- _What to do_
An exact copy of the lines from the one containing "Click 'warm everywhere, blue" to the end of the records below is required, and nothing else.

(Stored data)
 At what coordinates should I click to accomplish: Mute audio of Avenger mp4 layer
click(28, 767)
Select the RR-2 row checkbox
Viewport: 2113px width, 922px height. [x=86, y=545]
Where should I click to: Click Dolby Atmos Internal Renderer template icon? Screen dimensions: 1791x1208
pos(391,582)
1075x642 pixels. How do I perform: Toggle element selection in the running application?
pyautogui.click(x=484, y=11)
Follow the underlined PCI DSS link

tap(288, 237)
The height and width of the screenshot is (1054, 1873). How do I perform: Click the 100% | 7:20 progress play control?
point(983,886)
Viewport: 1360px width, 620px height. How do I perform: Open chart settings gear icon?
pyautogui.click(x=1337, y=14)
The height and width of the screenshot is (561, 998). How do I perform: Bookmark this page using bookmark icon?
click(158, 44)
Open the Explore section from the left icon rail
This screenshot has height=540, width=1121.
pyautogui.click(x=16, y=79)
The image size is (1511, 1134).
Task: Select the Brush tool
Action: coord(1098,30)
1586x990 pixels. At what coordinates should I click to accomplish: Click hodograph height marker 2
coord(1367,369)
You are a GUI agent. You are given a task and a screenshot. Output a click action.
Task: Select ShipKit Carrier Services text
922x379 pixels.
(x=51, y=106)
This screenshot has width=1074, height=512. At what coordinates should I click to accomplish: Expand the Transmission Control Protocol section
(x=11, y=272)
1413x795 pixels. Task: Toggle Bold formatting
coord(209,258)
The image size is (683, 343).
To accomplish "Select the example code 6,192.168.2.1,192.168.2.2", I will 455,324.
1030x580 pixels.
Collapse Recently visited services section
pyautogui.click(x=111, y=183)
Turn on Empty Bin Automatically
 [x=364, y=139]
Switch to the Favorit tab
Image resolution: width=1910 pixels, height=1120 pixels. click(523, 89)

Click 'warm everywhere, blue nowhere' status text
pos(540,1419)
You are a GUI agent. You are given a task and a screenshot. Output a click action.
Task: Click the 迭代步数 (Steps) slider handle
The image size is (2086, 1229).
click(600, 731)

- _Task solution_
Click 'warm everywhere, blue nowhere' status text
pos(540,1419)
You are a GUI agent. You are given a task and a screenshot. Output a click action.
Task: Click the 迭代步数 (Steps) slider handle
The image size is (2086, 1229).
click(600, 731)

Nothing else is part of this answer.